Dose-escalation Study of Safety of PBCAR20A in Subjects With r/r NHL or r/r CLL/SLL

Key Inclusion Criteria

Criteria for NHL:

* r/r CD20+ B-cell NHL that is histologically confirmed by archived tumor biopsy tissue from the last relapse and corresponding pathology report.
* Measurable or detectable disease according to the Lugano classification.
* Primary refractory disease or r/r disease after a response to 2 prior regimens.

Criteria for CLL/SLL:

* Diagnosis of CD20+ CLL with indication for treatment based on the iwCLL guidelines and clinically measurable disease or SLL with measurable disease that is biopsy-proven SLL.
* Previously failed/tolerant to at least 2 prior lines of systemic targeted therapy of known benefit.

Criteria for both NHL and CLL/SLL:

* Study participant has an Eastern Cooperative Oncology Group (ECOG) Performance Status score of 0 or 1.
* Study participant has adequate bone marrow, renal, hepatic, pulmonary, and cardiac function.

Key Exclusion Criteria:

Criteria for NHL:

* Requirement for urgent therapy due to mass effects such as bowel obstruction, spinal cord, or blood vessel compression.
* Active central nervous system (CNS) disease. A negative computed tomography (CT)/magnetic resonance imaging (MRI) is required at Screening if the study participant has a history of CNS lymphoma.

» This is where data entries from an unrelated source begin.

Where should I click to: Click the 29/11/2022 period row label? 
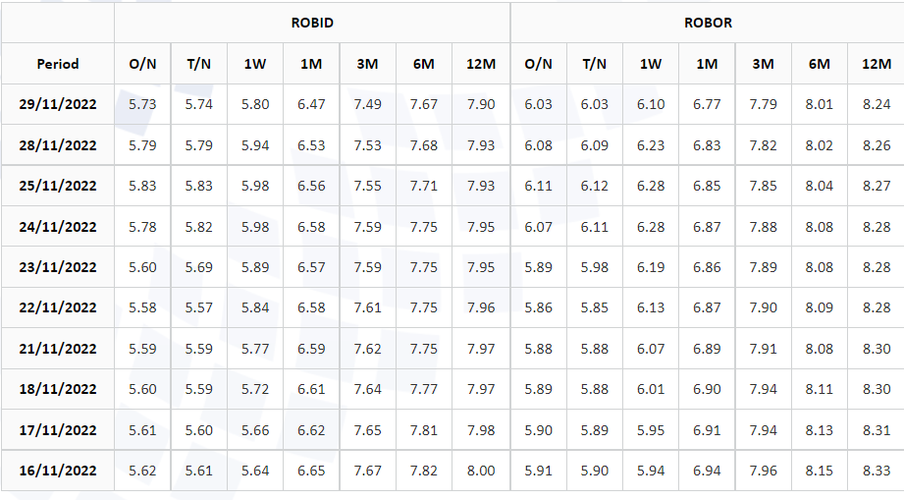click(x=58, y=104)
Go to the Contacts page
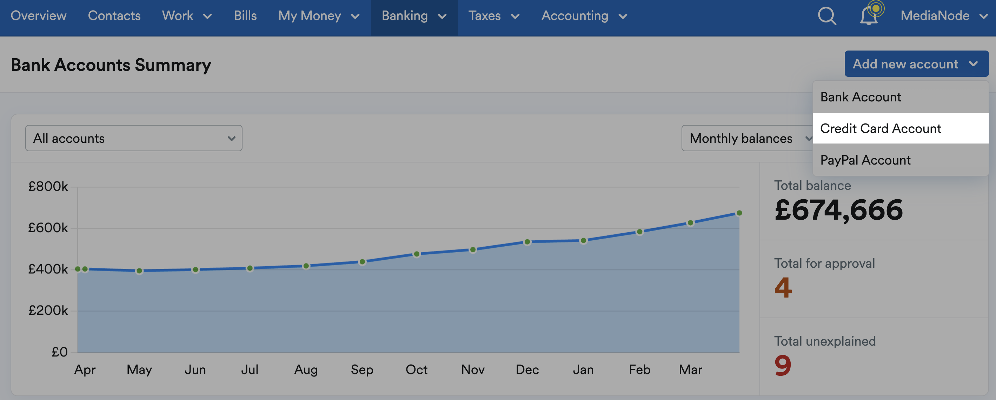The image size is (996, 400). [x=114, y=16]
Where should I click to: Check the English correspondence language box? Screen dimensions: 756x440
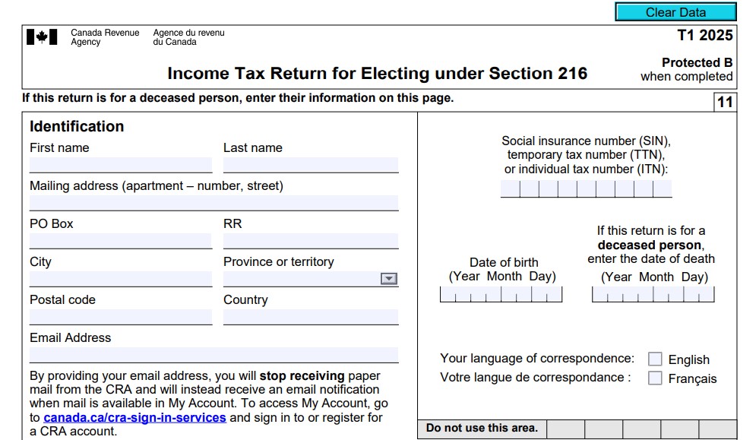pyautogui.click(x=654, y=357)
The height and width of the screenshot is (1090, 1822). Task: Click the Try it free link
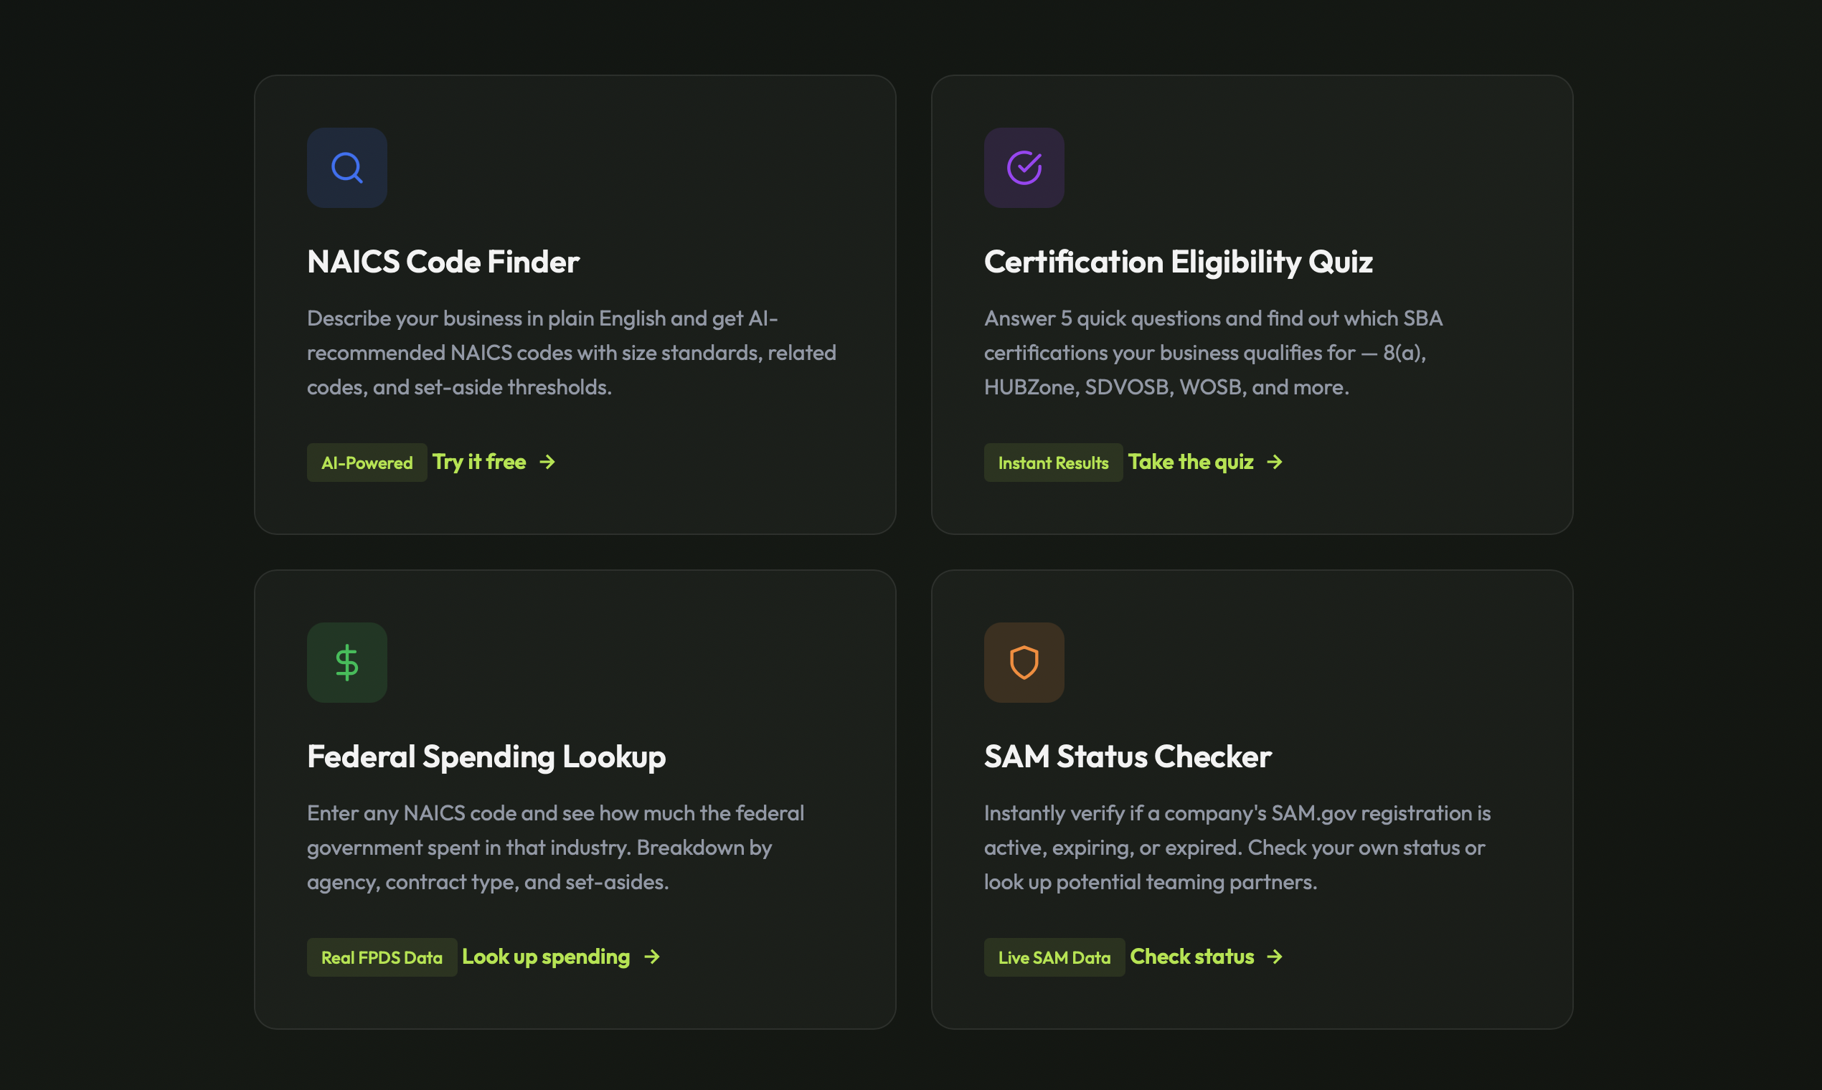pos(479,462)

Criteria for NHL and CLL/SLL:

* Active CNS disease. A negative lumbar puncture is required at Screening if the study participant has a history of CNS disease.
* Previous malignancy, besides the malignancies of inclusion (B-cell NHL or CLL/SLL), that in the investigator's opinion, has a high risk of relapse in the next 2 years.
* Active uncontrolled fungal, bacterial, viral, protozoal, or other infection.
* Any form of primary immunodeficiency.
* History of human immunodeficiency virus (HIV) infection.
* Active hepatitis B or C.
* Uncontrolled cardiovascular disease.
* Hypertension crisis or hypertensive encephalopathy within 3 months prior to Screening.
* Presence of a CNS disorder that renders ineligible for treatment.
* History of a genetic syndrome such as Fanconi anemia, Kostmann syndrome, Shwachman Diamond syndrome, or any other known bone marrow failure syndrome.
* Received ASCT within 45 days of Screening if the study participant has met the rest of the count requirements.
* Must not have received systemic corticosteroid therapy for at least 7 days prior to initiating lymphodepletion chemotherapy.
* Received a live vaccine within 4 weeks before Screening.
* Radiotherapy within 4 weeks determined on a case-by-case basis.
* Presence of a pleural/peritoneal/pericardial catheter.
* Current use of any anticoagulant or antiplatelet therapy.